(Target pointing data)
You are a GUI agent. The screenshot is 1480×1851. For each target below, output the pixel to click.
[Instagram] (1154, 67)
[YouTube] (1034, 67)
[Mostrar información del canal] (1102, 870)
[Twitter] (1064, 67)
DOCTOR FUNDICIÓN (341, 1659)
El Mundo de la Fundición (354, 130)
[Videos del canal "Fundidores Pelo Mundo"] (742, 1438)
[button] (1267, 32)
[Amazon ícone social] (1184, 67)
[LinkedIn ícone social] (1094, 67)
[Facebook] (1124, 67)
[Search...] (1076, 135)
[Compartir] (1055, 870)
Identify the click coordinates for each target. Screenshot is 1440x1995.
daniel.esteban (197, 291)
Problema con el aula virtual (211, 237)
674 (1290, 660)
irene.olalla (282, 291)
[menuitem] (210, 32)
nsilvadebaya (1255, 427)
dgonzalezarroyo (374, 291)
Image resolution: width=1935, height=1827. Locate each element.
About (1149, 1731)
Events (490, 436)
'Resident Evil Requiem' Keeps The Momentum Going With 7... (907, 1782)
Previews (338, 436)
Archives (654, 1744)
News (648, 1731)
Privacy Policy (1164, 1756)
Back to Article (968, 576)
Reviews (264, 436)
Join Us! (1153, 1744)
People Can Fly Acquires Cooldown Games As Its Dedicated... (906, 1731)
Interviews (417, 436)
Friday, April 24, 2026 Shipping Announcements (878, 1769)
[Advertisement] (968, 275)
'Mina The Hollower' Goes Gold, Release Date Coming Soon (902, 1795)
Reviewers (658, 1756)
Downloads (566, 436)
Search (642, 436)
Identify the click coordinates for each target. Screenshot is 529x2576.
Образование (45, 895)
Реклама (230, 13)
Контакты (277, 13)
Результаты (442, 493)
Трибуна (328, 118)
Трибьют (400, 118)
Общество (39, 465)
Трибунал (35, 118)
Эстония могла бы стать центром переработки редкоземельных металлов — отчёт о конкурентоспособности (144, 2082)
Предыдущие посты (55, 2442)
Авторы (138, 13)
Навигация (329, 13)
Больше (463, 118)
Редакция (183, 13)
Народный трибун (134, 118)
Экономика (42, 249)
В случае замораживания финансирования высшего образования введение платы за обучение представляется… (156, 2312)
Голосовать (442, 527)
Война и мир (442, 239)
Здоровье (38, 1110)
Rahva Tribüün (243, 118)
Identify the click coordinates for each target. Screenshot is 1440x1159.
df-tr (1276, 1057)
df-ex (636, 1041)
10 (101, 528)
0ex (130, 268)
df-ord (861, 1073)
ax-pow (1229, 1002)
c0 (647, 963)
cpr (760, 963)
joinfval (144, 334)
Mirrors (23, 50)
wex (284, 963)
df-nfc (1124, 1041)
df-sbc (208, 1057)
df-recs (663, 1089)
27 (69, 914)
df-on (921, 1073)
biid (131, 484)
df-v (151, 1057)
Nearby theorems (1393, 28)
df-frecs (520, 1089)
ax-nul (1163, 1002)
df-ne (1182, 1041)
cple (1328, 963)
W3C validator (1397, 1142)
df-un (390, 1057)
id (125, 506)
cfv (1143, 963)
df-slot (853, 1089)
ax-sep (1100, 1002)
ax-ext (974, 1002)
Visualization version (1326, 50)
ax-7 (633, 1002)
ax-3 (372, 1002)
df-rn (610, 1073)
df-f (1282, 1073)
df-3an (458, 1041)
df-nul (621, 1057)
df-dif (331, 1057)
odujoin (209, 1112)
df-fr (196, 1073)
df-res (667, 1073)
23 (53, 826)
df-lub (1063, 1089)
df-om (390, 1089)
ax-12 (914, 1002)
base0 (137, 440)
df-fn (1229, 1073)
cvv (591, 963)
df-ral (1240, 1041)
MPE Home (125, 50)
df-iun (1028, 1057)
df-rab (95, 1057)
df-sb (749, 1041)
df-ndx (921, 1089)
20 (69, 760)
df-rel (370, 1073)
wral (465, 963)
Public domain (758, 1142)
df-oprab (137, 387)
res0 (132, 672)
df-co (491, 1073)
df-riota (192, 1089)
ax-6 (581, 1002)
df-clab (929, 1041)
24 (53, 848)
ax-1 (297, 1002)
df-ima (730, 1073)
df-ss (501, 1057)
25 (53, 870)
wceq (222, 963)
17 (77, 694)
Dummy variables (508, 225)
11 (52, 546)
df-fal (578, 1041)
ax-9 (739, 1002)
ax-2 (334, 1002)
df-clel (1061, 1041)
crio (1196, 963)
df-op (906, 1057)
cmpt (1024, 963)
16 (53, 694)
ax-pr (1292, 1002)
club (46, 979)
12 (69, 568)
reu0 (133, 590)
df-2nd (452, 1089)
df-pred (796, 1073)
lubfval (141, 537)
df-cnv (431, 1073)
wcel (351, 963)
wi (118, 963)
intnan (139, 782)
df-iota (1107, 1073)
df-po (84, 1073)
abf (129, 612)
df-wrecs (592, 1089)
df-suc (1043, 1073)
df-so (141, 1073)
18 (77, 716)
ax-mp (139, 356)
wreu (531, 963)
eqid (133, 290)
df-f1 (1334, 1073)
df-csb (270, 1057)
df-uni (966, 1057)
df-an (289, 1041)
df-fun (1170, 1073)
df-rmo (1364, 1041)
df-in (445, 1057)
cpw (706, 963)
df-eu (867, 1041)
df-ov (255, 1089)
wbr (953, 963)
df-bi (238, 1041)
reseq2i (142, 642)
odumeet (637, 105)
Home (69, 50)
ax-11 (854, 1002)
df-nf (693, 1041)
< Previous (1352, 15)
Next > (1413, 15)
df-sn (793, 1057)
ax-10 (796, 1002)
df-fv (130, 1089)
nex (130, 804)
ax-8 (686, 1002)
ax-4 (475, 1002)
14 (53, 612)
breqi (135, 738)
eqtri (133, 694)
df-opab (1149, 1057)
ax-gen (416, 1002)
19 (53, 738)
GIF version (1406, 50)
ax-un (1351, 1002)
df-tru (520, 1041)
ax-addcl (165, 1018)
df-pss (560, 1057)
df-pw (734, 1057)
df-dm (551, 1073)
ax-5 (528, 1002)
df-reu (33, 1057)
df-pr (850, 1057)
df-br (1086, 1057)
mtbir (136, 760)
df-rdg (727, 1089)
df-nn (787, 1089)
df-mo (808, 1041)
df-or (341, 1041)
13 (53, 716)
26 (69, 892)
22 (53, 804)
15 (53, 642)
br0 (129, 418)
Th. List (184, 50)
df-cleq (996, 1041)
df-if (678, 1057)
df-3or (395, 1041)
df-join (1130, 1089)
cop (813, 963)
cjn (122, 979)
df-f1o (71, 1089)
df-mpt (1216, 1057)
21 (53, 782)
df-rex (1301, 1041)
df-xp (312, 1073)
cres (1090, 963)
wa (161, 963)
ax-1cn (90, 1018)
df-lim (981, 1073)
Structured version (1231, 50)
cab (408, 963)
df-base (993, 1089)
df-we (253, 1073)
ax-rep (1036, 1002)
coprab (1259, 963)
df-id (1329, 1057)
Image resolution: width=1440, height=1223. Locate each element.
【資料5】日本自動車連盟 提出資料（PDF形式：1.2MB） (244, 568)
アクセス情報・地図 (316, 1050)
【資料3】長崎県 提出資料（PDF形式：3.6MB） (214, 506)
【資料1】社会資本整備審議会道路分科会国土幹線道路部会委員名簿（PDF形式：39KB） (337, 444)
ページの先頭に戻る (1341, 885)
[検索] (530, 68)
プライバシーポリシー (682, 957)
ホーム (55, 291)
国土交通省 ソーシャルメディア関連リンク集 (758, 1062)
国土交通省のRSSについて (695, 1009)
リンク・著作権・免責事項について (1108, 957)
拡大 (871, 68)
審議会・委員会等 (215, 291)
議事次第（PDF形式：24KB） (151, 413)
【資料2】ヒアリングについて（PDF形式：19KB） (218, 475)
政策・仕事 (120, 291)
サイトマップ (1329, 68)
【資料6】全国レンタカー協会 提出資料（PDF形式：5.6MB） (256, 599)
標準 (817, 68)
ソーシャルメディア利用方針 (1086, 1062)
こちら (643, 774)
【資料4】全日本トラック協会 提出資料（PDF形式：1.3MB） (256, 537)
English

# The problem
Reproduce verbatim the rows above that begin with the row containing "Авторы (138, 13)" and end with the row containing "df-sb (749, 1041)", including both of those rows.

# Complete answer
Авторы (138, 13)
Навигация (329, 13)
Больше (463, 118)
Редакция (183, 13)
Народный трибун (134, 118)
Экономика (42, 249)
В случае замораживания финансирования высшего образования введение платы за обучение представляется… (156, 2312)
Голосовать (442, 527)
Война и мир (442, 239)
Здоровье (38, 1110)
Rahva Tribüün (243, 118)
Identify the click coordinates for each target. Screenshot is 1440x1159.
df-tr (1276, 1057)
df-ex (636, 1041)
10 (101, 528)
0ex (130, 268)
df-ord (861, 1073)
ax-pow (1229, 1002)
c0 (647, 963)
cpr (760, 963)
joinfval (144, 334)
Mirrors (23, 50)
wex (284, 963)
df-nfc (1124, 1041)
df-sbc (208, 1057)
df-recs (663, 1089)
27 (69, 914)
df-on (921, 1073)
biid (131, 484)
df-v (151, 1057)
Nearby theorems (1393, 28)
df-frecs (520, 1089)
ax-nul (1163, 1002)
df-ne (1182, 1041)
cple (1328, 963)
W3C validator (1397, 1142)
df-un (390, 1057)
id (125, 506)
cfv (1143, 963)
df-slot (853, 1089)
ax-sep (1100, 1002)
ax-ext (974, 1002)
Visualization version (1326, 50)
ax-7 (633, 1002)
ax-3 (372, 1002)
df-rn (610, 1073)
df-f (1282, 1073)
df-3an (458, 1041)
df-nul (621, 1057)
df-dif (331, 1057)
odujoin (209, 1112)
df-fr (196, 1073)
df-res (667, 1073)
23 (53, 826)
df-lub (1063, 1089)
df-om (390, 1089)
ax-12 (914, 1002)
base0 (137, 440)
df-fn (1229, 1073)
cvv (591, 963)
df-ral (1240, 1041)
MPE Home (125, 50)
df-iun (1028, 1057)
df-rab (95, 1057)
df-sb (749, 1041)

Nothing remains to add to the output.